His father had been a distant, slightly hazy figure, though always at home and had performed the usual roles with diligence. He had been only dimly aware of his father's terminal illness. Once, a month or so  previously, he had been bemused to see his father in bed during the day, blessing himself as he watched Mass on TV. With hindsight, he could not really complain about him as a parent, but also he could not really say he loved him. The boy's overwhelming, perhaps excessive grief, which lasted well over a year, including some dreadful episodes, was therefore perplexing.
His brothers and sister did not experience any of this grief. Indeed they could speak more frankly, naturally and nonchalantly  about the distant relationship.
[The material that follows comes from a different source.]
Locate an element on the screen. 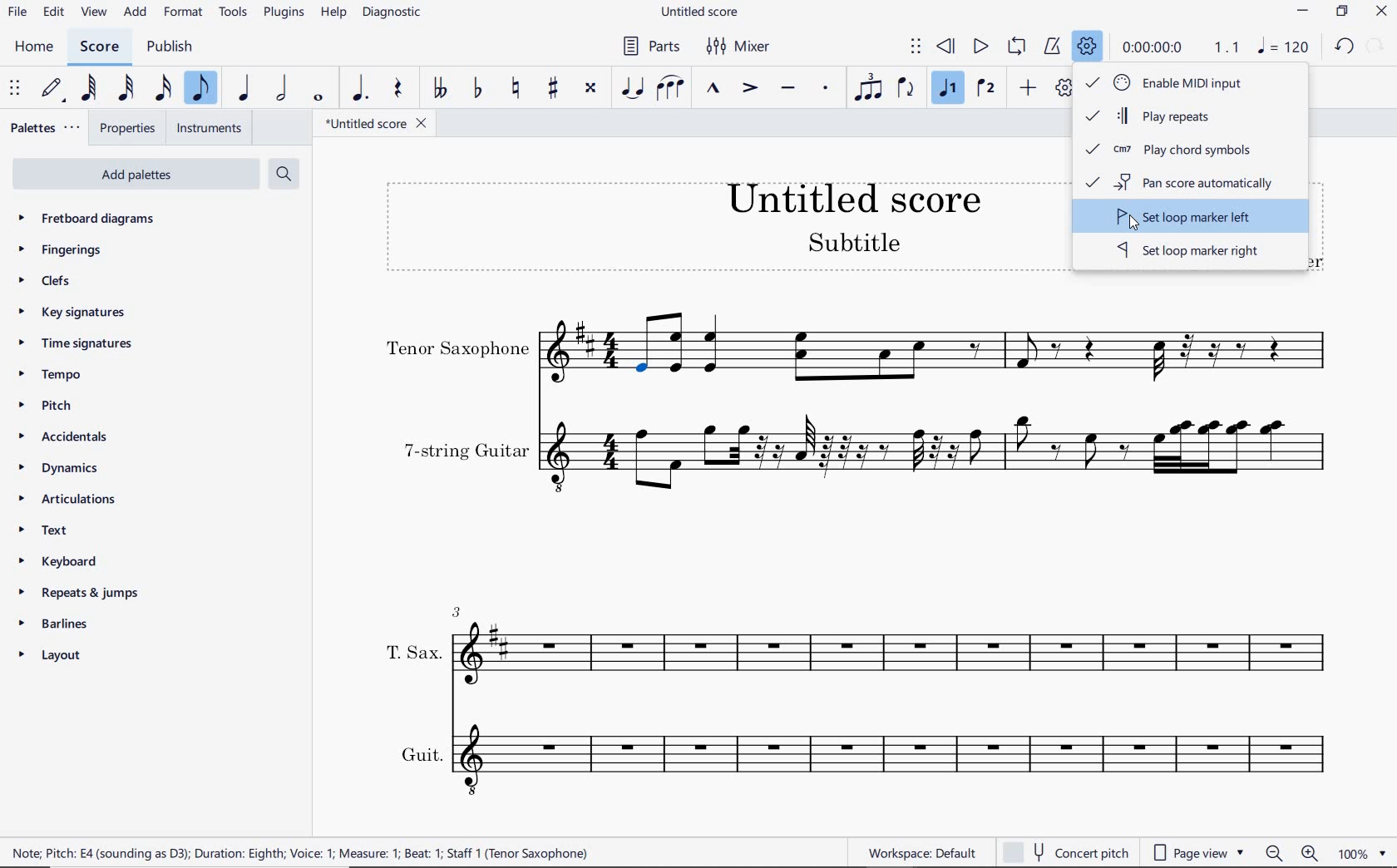 Image resolution: width=1397 pixels, height=868 pixels. PITCH is located at coordinates (43, 405).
So a search for a narrative to explain this overwhelming, unfinished experience has obsessed the boy ever since, though of no interest to his siblings. It was the second marriage of both parents, and all three families lived together, reasonably amicably, it seemed, in the same house. He could start with this strange family background. His father was much older than his mother, so he would certainly include that. But, he must, he thought, start with the fact that he, the youngest of all, had been named after his grandfather, and so had his father. What's in a name? A narrative, he thinks.